══ DATA FOR THE TASK ══

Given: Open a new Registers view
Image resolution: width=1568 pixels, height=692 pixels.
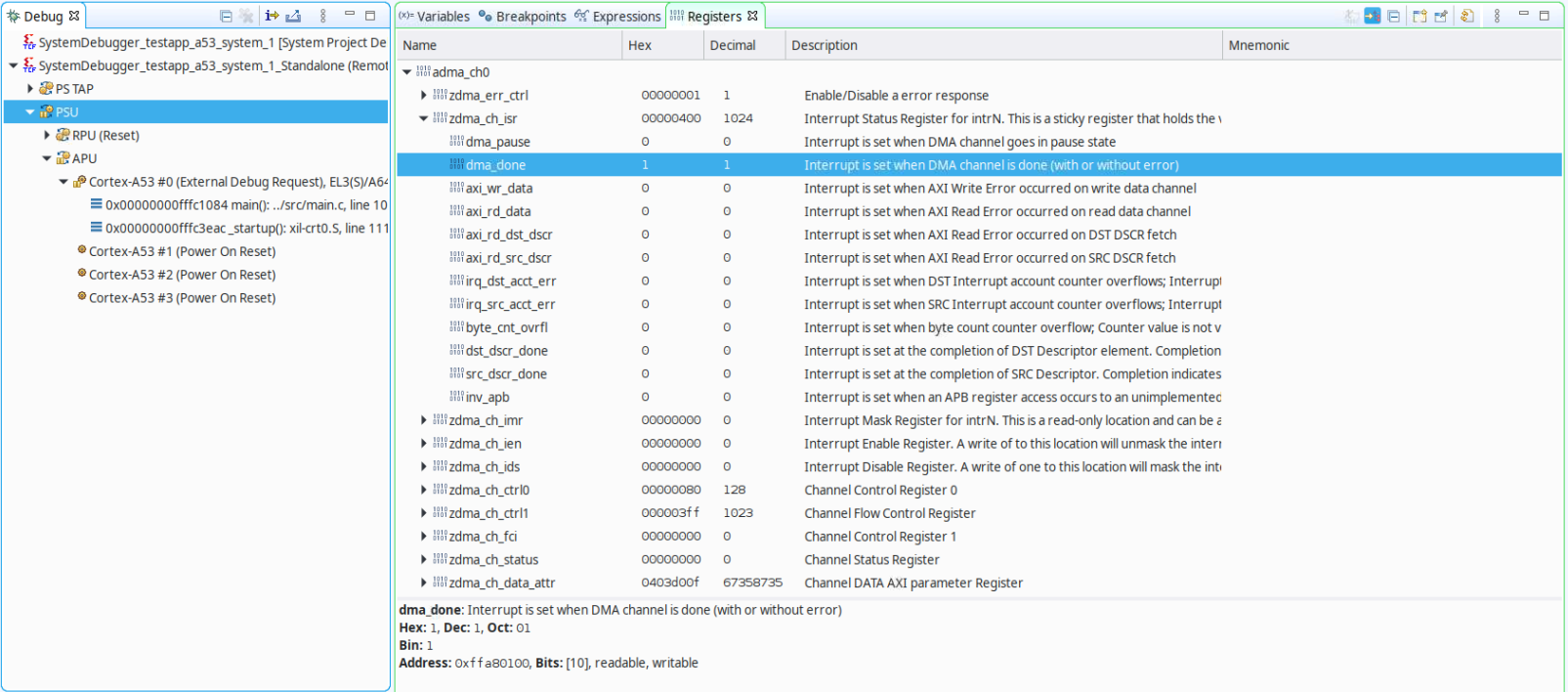Looking at the screenshot, I should coord(1420,16).
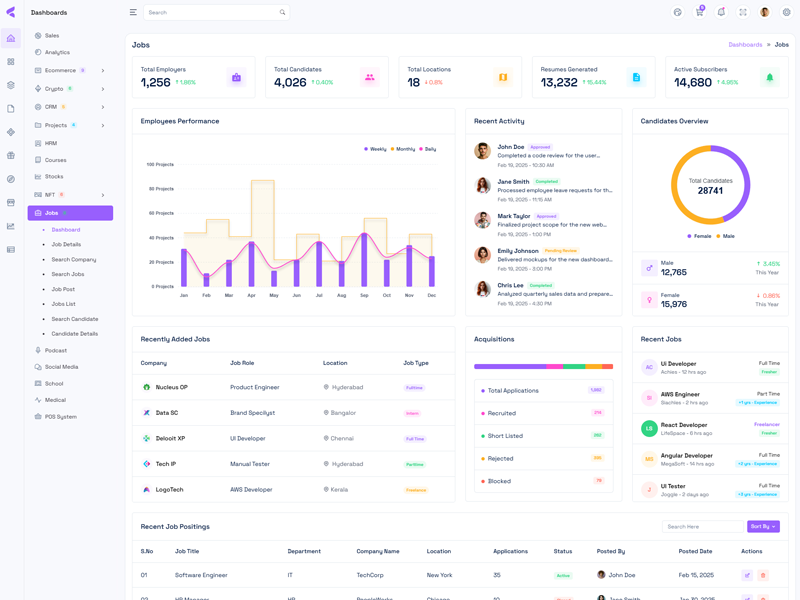Click edit icon for Software Engineer row
Viewport: 800px width, 600px height.
click(x=747, y=575)
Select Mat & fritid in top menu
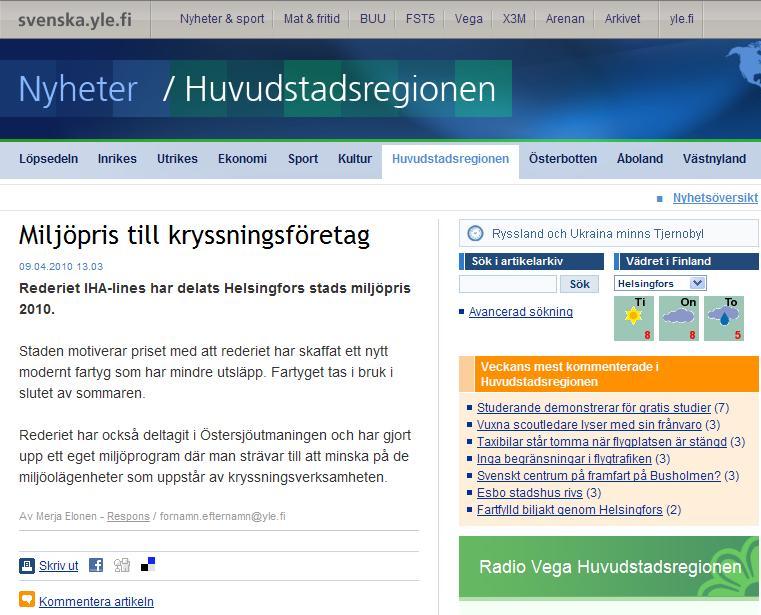 312,19
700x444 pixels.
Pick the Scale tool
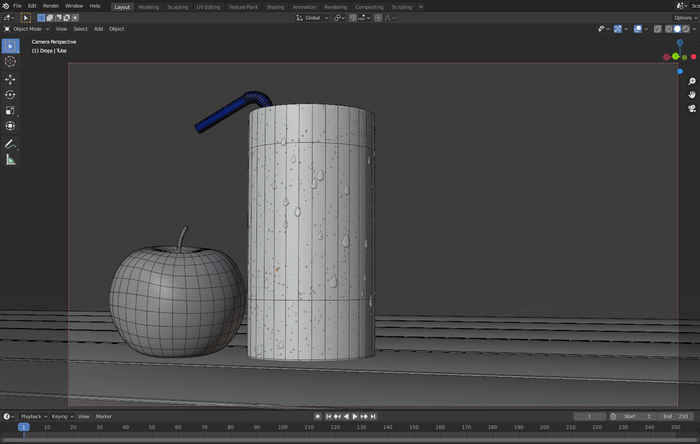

═══

### WORK REQUIRED
Output each of the lines above exactly, apart from the images.

### ANSWER SECTION
Given: Open a new Registers view
Image resolution: width=1568 pixels, height=692 pixels.
Looking at the screenshot, I should coord(1420,16).
Click edit icon for Software Engineer row
Viewport: 800px width, 600px height.
click(x=747, y=575)
Select Mat & fritid in top menu
 312,19
700x444 pixels.
Pick the Scale tool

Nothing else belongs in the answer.